While engaged in the annual fleet maneuvers to the westward of Hawaii, in the spring of 1935, the USS S-27, one of our small submarines, was assigned to a patrol station to the south of Midway Island during one phase of the exercises.  The patrol was established in order to observe and report the possible approach of "enemy" forces toward Midway.

Until "enemy" aircraft or surface units were known or suspected to be in the immediate vicinity of a patrolling submarine it was standard proactice to remain on the surface and to submerge at the first indication of the presence of any "enemy" unit.  This required many hours of dreary observation with no contacts to report and in some cases boats would return from the exercise without once having made a report.

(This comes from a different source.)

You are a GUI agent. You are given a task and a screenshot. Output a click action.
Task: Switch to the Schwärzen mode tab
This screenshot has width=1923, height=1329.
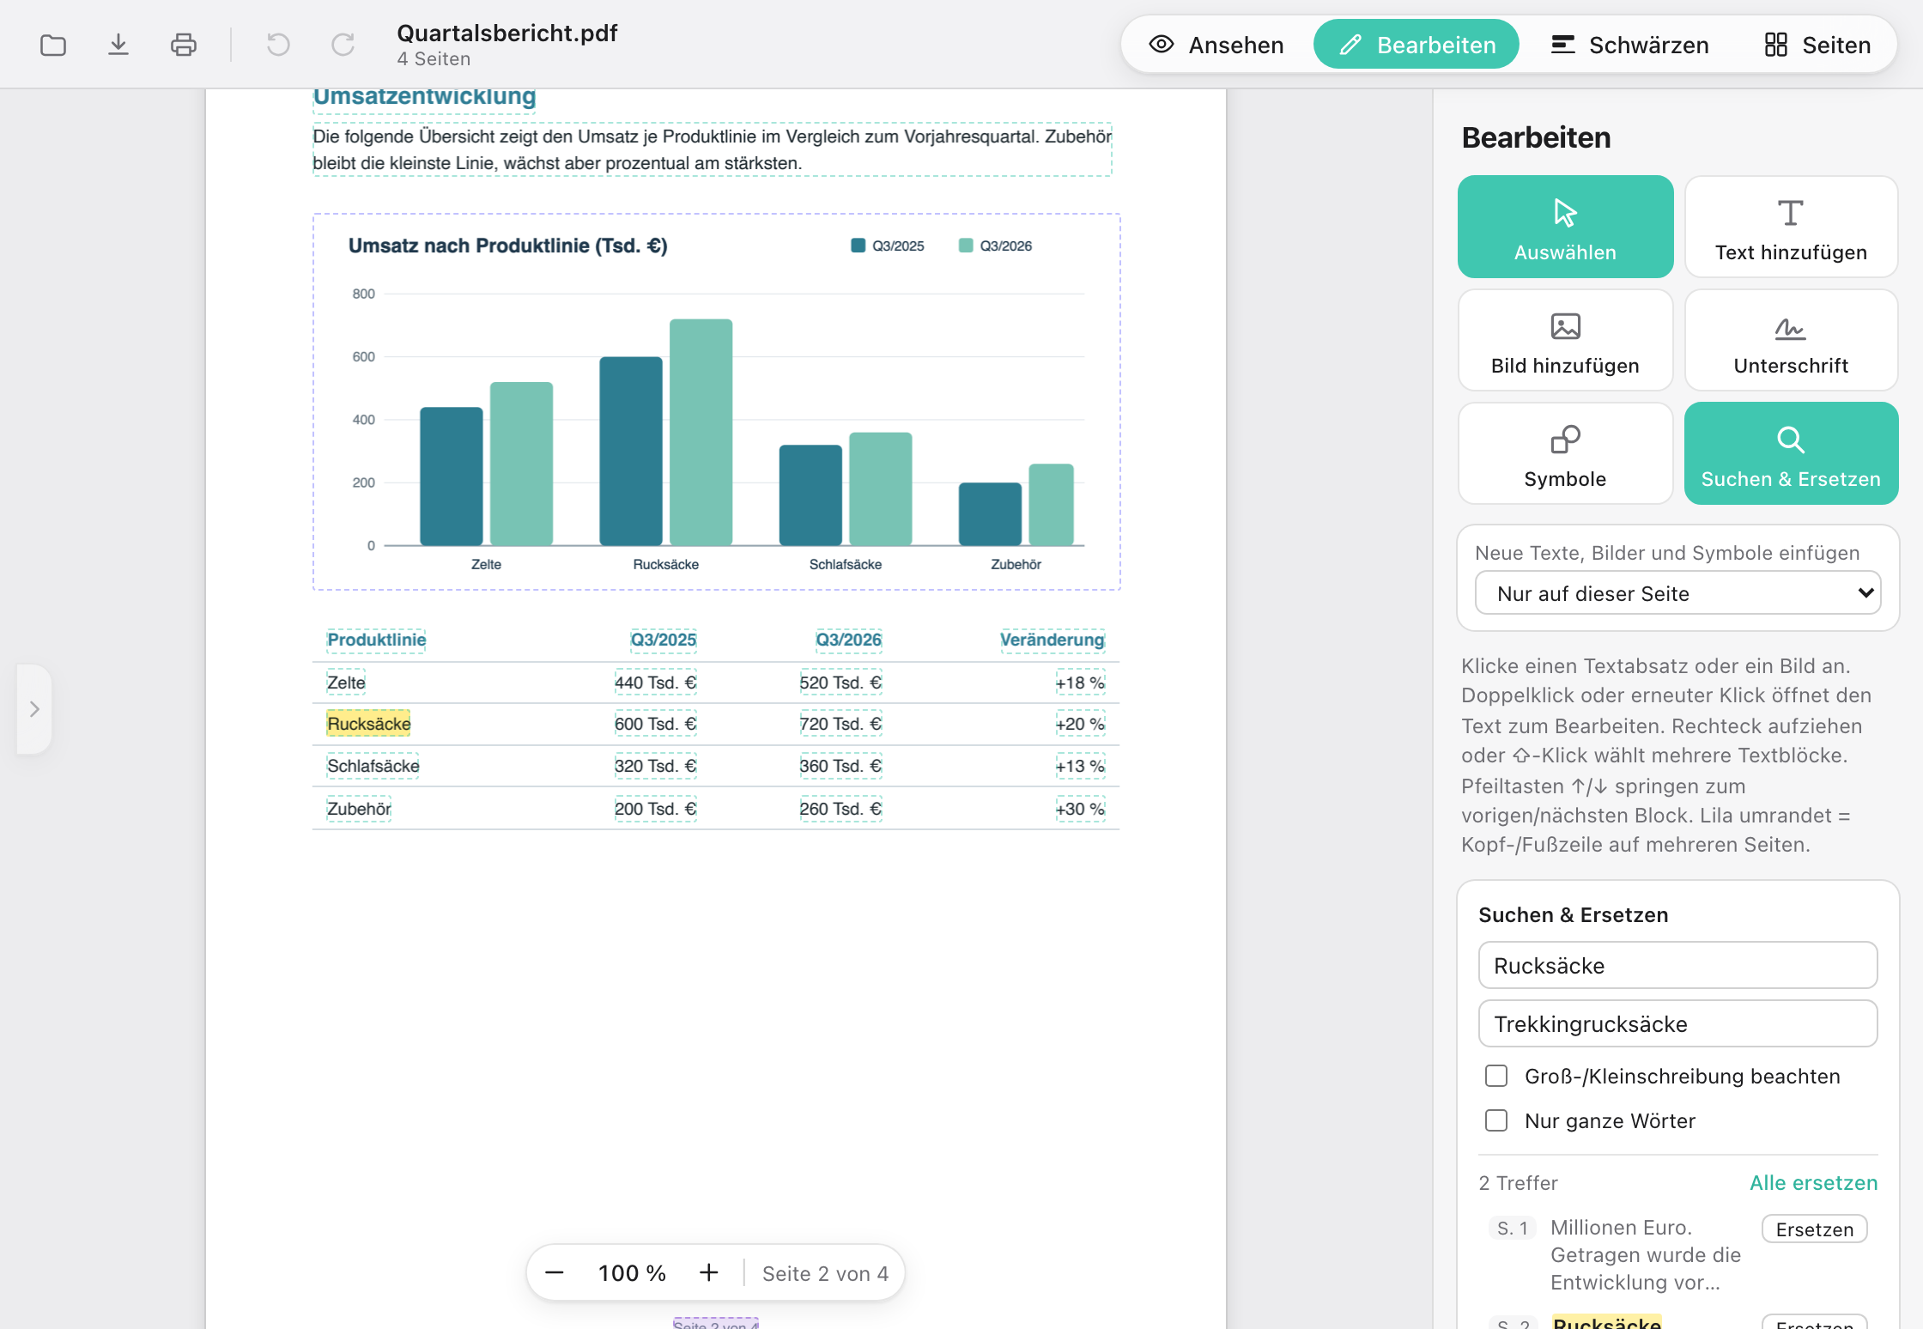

While cruising on the surface one day during the progress of the maneuvers, the officer-of-the-deck, a helmsman, and necessary lookout were stationed on the bridge of the S-27.  An istant state of readiness to submerge was maintained and all that was required to go down was to sound the diving alarm.  All hands were prepared to abandon the bridge hurriedly and to take their stations for a quick dive.  The Captain was normally either on the bridge or below decks, depending upon how tired he happened to be or upon the immediate situation as far as the fleet problem was concerned.

On the S-type of submarine there were two access hatches to the bridge from below decks.  One hatch came up through the conning tower and gave access to the bridge proper and was usually used for passage between the control room and the conning station.  The after battery room, however, just aft of the control room, was also provided with a hatch to the after bridge structure.  Although this hatch served as an emergency exit and was especially designed and fitted for making escapes from submerged submarines, it was a favorite exit for personnel not desiring to intrude upon the officer-of-the-deck or other formally stationed bridge personnel.  For instance, the ship's cooks and electrician's mates stationed in the after battery room liked to get a breath of air now and then and invariabley they used the the after battery room hatch.  This was a custom believed to be generally observed on all S-boats.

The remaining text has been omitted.